• WORK REQUEST:
Using the data that follows, output only the lines from the line with "Where should I click to: Open the" up to and including the line with "Given: Open the trophy achievements icon", exactly, leaving pictures aside.

• INFORMATION:
● ● ● ●
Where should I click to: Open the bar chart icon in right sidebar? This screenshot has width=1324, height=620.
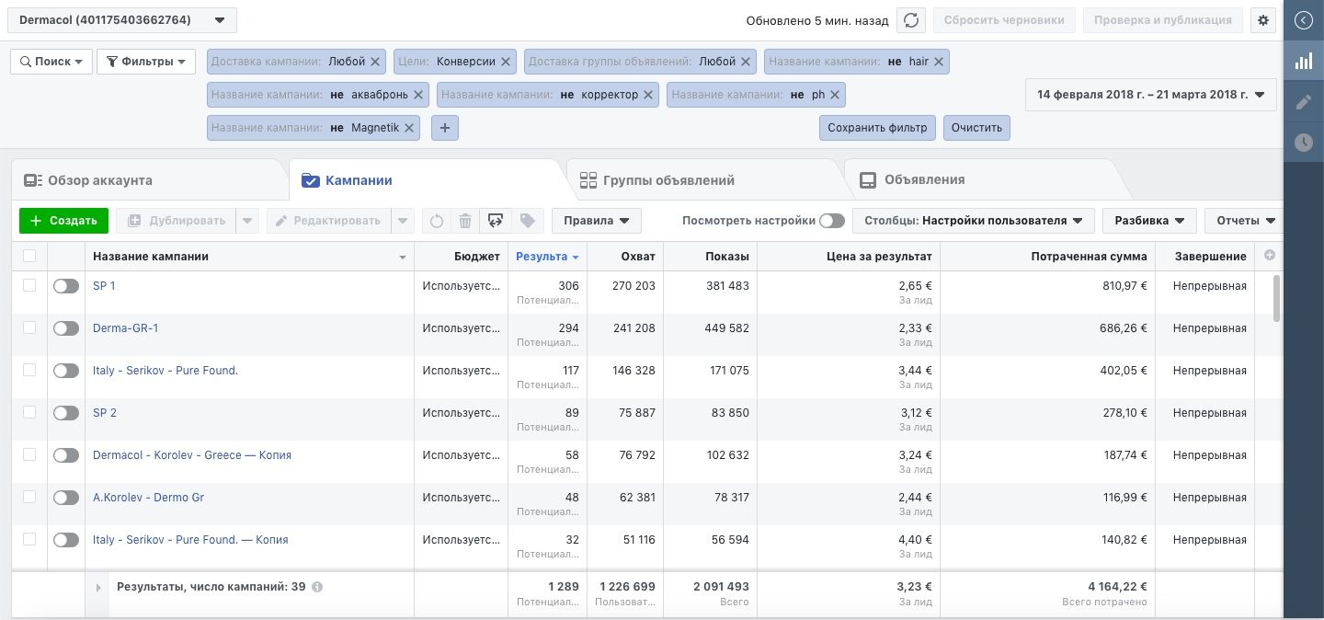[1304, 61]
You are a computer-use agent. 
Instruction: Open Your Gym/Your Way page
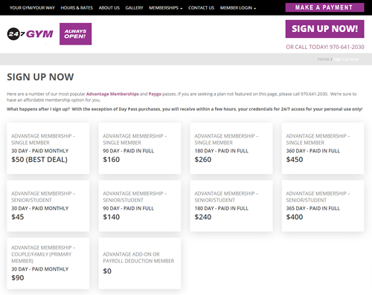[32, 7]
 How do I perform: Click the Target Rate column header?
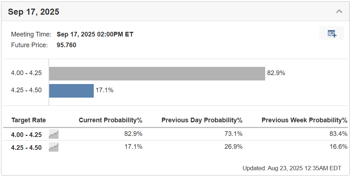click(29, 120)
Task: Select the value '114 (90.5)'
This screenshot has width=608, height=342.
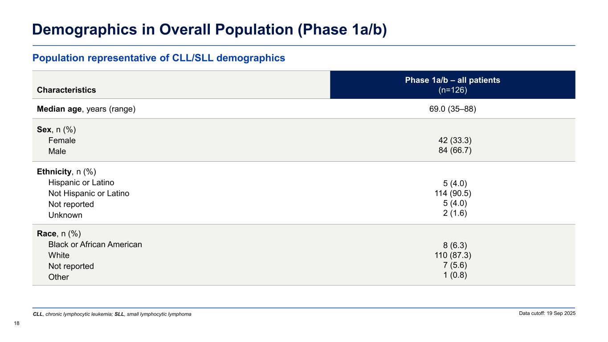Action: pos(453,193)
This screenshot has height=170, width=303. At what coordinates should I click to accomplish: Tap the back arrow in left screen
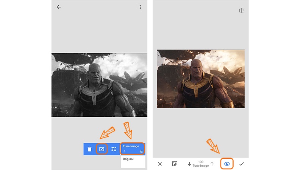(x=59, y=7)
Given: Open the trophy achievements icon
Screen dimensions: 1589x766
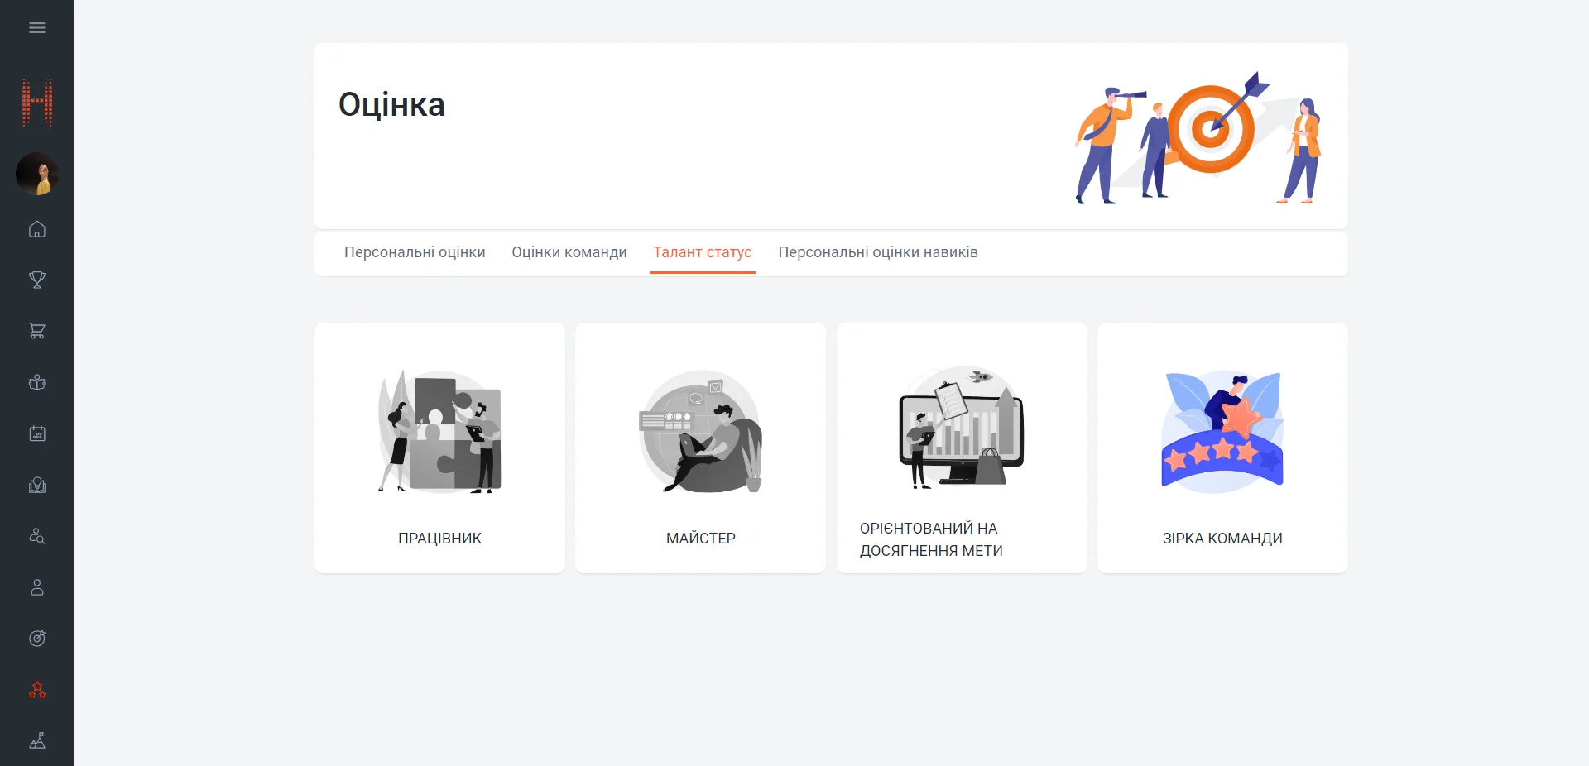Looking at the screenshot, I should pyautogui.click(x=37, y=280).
● ● ● ●
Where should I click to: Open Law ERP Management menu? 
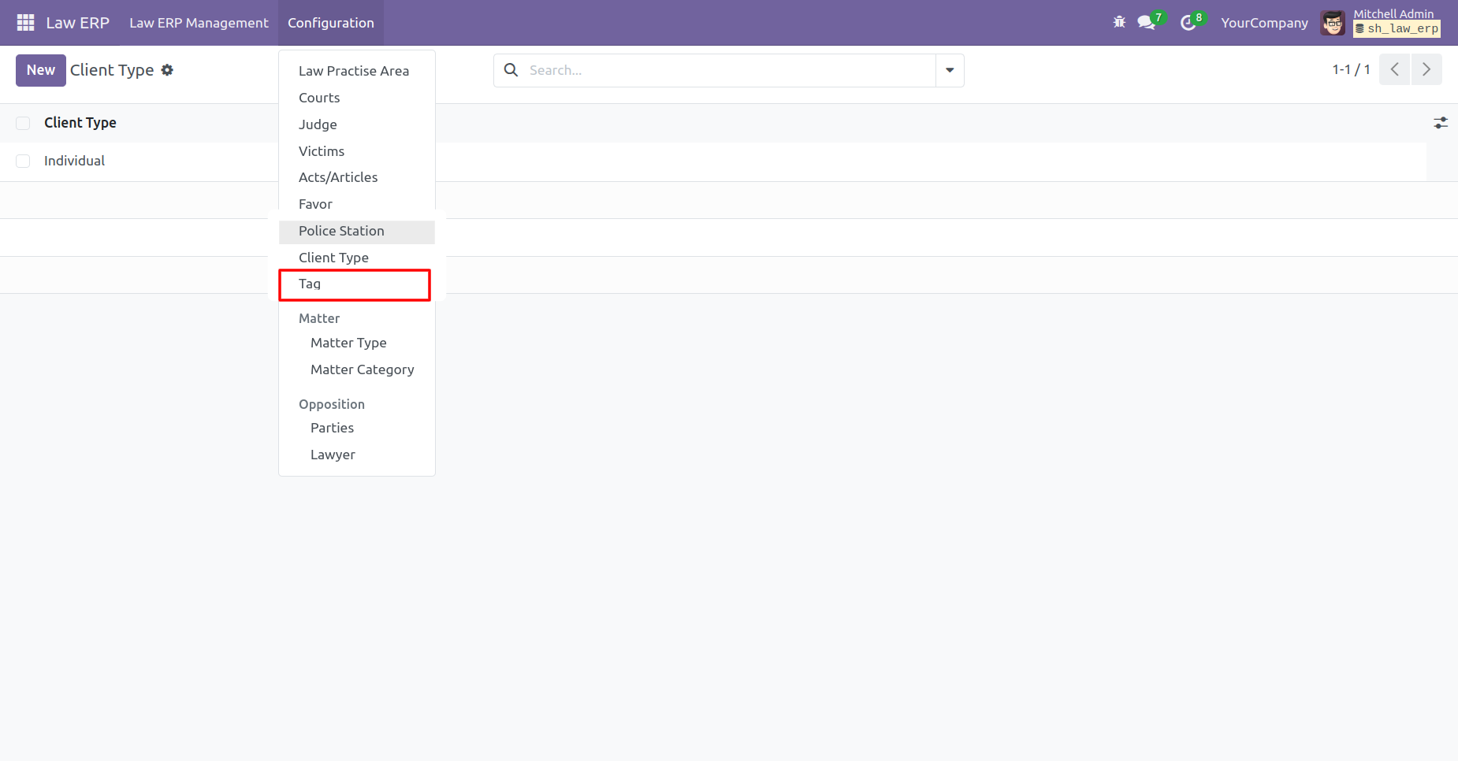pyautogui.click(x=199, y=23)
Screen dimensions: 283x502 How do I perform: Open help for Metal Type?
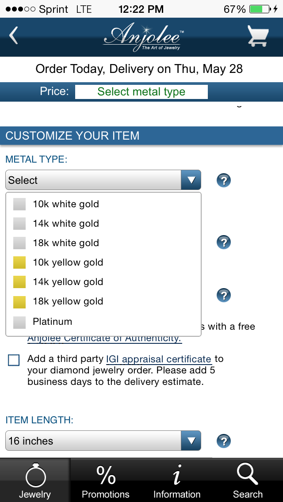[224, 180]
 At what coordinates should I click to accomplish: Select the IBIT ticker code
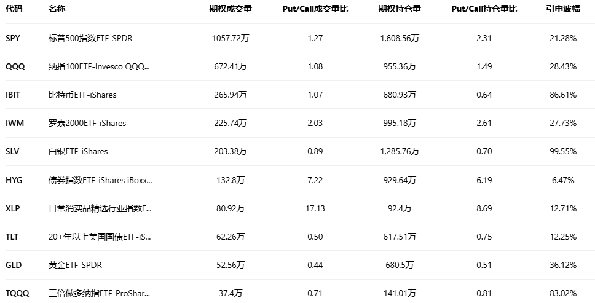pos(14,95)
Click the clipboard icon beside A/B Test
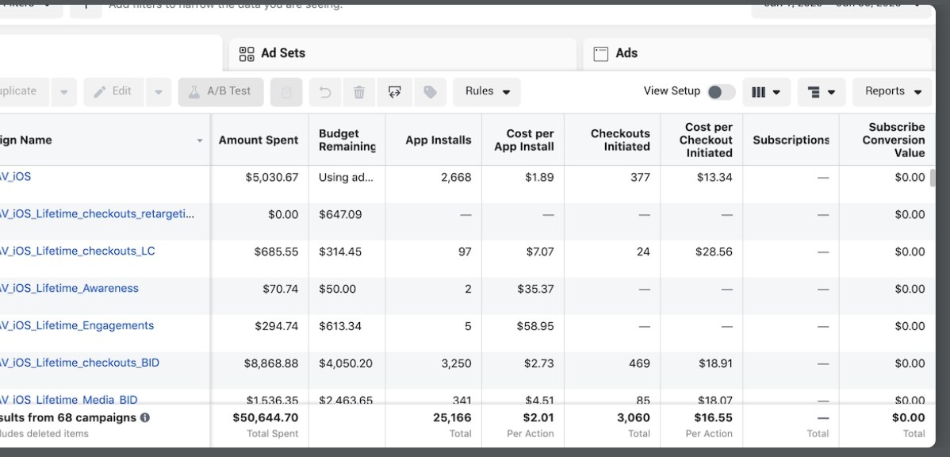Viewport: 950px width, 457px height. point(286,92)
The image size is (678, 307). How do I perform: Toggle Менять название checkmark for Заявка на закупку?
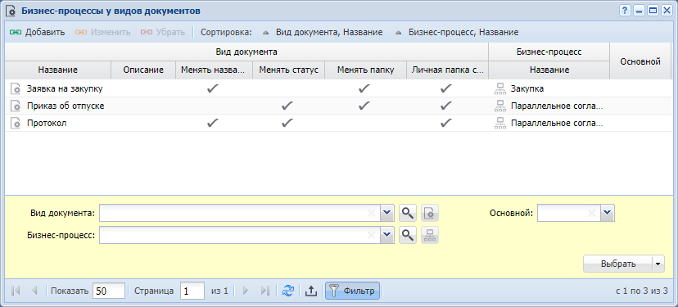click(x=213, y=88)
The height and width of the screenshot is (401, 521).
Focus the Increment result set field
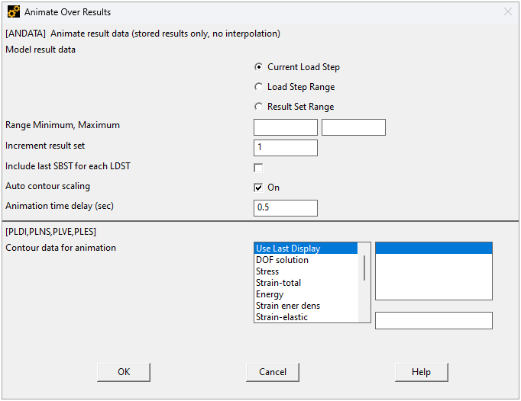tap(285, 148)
● ● ● ●
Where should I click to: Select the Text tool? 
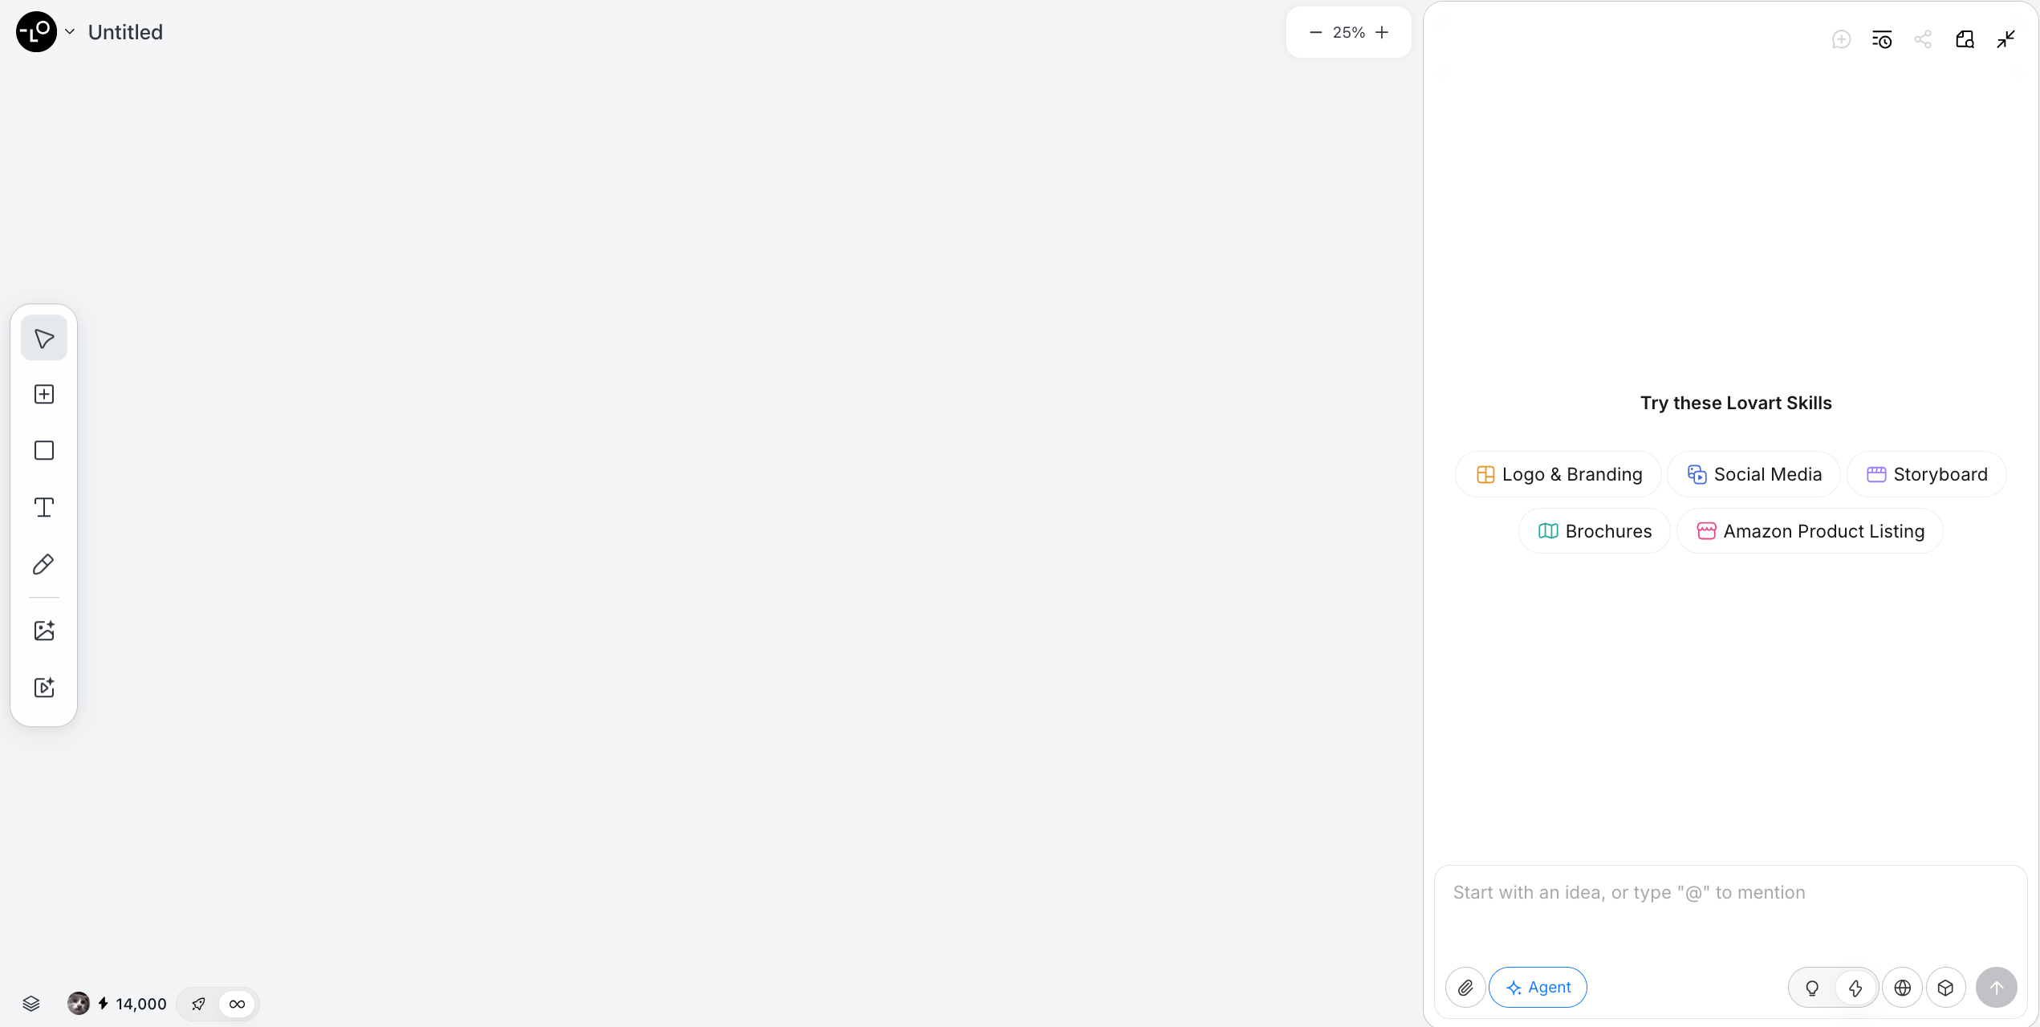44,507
● ● ● ●
• SOLUTION BELOW:
Where should I click to: Open the bar chart icon in right sidebar? This screenshot has width=1324, height=620.
[1304, 61]
You are a computer-use agent. 
Instruction: Open Your Gym/Your Way page
[32, 7]
 How do I perform: Click the Target Rate column header?
click(29, 120)
Task: Select the value '114 (90.5)'
This screenshot has width=608, height=342.
Action: pos(453,193)
This screenshot has height=170, width=303. At what coordinates should I click to accomplish: Tap the back arrow in left screen
(x=59, y=7)
Given: Open the trophy achievements icon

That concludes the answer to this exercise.